>>>>>

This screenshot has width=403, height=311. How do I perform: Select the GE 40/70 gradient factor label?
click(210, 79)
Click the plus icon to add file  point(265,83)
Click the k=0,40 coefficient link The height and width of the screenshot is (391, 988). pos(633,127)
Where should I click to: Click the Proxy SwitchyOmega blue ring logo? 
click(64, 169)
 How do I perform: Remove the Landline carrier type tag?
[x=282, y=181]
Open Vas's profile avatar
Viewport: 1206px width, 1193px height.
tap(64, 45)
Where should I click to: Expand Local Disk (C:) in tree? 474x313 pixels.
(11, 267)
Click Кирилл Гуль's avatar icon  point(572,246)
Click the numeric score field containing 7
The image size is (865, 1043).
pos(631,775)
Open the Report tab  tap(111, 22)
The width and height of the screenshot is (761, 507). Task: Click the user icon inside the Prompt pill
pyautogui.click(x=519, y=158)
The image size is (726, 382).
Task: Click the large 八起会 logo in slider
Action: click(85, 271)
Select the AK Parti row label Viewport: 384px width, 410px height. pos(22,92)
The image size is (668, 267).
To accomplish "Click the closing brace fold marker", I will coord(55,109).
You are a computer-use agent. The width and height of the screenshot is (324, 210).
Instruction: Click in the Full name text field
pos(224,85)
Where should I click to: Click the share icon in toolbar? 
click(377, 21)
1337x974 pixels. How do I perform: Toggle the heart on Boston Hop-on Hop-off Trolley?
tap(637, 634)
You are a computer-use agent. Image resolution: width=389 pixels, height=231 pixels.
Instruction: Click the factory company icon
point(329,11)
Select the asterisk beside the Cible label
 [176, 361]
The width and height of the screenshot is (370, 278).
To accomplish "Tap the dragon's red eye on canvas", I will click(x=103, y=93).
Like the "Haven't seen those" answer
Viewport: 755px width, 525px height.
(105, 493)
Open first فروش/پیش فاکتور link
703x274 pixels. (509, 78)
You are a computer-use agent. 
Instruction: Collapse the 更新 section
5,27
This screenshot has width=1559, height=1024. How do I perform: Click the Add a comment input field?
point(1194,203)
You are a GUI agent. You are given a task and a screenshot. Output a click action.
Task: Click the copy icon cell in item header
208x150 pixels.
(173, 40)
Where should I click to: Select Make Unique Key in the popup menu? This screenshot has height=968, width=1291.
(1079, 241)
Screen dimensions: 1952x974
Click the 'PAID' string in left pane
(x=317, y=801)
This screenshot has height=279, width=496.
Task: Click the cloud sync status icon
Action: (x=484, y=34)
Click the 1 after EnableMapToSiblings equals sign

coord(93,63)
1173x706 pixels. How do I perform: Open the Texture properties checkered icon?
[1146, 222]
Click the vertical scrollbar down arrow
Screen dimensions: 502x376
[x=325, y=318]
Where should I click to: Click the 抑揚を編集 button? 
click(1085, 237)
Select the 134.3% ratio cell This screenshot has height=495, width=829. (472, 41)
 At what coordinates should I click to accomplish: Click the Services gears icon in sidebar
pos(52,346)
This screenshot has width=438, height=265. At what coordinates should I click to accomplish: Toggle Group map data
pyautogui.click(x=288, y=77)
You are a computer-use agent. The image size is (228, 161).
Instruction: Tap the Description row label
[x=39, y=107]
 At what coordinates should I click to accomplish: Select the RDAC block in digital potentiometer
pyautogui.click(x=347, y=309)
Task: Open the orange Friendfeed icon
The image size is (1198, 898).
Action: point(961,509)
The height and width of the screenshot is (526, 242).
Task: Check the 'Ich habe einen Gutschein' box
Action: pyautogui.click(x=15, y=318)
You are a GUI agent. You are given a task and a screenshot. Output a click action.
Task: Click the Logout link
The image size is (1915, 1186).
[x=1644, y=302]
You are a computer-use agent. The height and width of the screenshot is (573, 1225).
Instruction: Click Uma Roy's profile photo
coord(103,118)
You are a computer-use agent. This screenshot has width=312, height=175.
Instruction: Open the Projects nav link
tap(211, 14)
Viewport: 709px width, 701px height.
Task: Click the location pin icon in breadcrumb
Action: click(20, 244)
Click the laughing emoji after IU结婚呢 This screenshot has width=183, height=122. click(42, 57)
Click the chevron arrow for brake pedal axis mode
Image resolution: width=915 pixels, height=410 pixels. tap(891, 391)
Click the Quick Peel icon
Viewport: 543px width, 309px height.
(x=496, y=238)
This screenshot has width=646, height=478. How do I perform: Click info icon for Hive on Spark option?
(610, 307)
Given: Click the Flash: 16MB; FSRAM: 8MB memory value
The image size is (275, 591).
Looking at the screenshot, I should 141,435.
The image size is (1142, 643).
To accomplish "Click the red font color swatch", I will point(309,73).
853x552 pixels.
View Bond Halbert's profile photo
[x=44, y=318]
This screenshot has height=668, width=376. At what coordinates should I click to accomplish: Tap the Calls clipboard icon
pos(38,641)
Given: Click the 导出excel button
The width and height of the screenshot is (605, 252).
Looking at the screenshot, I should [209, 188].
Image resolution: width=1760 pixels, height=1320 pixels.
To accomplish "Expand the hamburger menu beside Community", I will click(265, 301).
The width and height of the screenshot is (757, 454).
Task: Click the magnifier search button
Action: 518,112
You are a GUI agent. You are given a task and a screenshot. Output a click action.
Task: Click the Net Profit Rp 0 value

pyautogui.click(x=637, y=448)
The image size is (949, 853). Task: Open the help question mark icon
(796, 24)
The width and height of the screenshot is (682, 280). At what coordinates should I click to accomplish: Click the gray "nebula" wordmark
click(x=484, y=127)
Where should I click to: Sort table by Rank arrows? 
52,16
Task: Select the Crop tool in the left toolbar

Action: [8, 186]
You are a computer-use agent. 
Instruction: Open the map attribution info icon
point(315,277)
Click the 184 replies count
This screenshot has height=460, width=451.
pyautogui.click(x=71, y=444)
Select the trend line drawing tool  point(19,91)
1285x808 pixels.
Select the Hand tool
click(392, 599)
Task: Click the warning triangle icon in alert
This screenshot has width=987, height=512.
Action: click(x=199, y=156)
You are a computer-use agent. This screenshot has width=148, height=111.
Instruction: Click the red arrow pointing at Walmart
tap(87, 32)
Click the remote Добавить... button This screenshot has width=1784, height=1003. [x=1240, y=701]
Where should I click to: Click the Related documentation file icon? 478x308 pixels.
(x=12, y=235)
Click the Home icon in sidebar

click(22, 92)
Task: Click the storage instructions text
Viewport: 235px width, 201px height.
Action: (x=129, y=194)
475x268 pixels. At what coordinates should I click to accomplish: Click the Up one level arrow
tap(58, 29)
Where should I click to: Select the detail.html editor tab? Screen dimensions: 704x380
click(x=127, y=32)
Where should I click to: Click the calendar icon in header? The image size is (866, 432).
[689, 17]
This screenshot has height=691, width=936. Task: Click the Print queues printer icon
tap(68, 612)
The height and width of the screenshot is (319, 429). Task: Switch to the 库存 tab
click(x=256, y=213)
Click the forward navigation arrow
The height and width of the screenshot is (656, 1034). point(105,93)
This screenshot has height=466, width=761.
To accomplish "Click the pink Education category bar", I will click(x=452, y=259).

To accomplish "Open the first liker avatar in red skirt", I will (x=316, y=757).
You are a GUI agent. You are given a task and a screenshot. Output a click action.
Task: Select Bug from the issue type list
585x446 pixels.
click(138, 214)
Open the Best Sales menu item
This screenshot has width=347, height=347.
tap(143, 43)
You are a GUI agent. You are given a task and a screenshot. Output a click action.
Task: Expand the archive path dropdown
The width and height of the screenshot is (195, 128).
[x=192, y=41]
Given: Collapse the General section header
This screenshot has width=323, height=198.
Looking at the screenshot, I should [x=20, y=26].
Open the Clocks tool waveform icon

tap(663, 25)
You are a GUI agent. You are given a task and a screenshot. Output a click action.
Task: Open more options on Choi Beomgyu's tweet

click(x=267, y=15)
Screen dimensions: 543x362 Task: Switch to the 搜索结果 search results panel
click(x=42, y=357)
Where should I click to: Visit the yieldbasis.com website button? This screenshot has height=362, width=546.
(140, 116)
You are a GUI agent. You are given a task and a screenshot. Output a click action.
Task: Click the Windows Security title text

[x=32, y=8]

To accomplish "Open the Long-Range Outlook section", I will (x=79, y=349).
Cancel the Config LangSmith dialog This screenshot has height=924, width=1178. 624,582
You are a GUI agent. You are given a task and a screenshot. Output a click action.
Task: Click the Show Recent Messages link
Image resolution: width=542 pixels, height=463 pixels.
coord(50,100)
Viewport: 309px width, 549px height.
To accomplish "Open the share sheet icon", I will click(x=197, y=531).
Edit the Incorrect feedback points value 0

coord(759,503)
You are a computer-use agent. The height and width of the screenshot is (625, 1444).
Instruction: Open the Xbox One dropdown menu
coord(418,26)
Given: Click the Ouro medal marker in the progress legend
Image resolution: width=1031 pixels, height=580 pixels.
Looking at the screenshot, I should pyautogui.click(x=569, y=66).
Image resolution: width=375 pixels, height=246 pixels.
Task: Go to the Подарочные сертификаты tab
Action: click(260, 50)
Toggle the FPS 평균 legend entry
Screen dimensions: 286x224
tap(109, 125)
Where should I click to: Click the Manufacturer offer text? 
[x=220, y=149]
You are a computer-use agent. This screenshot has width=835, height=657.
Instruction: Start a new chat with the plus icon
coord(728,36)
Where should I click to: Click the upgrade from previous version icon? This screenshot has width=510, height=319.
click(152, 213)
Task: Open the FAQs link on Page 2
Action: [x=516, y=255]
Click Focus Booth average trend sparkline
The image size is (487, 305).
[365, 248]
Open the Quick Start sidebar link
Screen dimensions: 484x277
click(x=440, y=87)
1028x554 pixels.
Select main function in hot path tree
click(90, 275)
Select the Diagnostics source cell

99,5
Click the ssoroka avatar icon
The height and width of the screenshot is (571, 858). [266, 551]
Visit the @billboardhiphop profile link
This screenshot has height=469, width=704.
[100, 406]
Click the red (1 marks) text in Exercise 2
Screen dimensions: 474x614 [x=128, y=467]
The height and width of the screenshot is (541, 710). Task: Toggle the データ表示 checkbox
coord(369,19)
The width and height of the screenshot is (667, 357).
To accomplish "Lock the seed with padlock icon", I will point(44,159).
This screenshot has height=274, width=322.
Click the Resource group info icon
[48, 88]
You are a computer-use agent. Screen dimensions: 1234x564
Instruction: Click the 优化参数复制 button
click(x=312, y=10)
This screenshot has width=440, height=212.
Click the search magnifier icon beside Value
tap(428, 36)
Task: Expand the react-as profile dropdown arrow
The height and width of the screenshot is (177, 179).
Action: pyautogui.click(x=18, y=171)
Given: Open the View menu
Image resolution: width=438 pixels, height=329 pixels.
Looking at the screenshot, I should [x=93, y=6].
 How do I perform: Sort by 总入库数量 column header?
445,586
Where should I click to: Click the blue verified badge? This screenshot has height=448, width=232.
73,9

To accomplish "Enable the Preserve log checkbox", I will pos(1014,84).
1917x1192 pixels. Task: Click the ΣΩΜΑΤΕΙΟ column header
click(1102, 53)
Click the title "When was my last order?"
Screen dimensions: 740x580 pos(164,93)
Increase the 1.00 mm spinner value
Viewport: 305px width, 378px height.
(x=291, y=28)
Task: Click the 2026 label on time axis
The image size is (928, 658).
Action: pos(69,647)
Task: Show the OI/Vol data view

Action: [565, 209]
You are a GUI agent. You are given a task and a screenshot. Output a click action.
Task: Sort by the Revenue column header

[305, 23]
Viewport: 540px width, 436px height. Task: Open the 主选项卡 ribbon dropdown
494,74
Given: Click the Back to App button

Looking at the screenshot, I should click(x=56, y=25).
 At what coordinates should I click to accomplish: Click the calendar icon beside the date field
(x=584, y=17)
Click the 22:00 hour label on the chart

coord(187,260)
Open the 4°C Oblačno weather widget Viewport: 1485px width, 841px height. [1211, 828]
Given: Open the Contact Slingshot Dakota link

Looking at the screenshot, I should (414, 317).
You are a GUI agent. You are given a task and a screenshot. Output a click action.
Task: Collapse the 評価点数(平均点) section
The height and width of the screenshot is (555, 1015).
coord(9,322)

<<<<<

*Stated problem*. Report every line of the records that contains the string "Expand", treating case as significant.

*Result of this exercise*.
Where should I click to: Expand Local Disk (C:) in tree? 474x313 pixels.
To accomplish "Expand the hamburger menu beside Community", I will click(265, 301).
Task: Expand the archive path dropdown
Task: Expand the react-as profile dropdown arrow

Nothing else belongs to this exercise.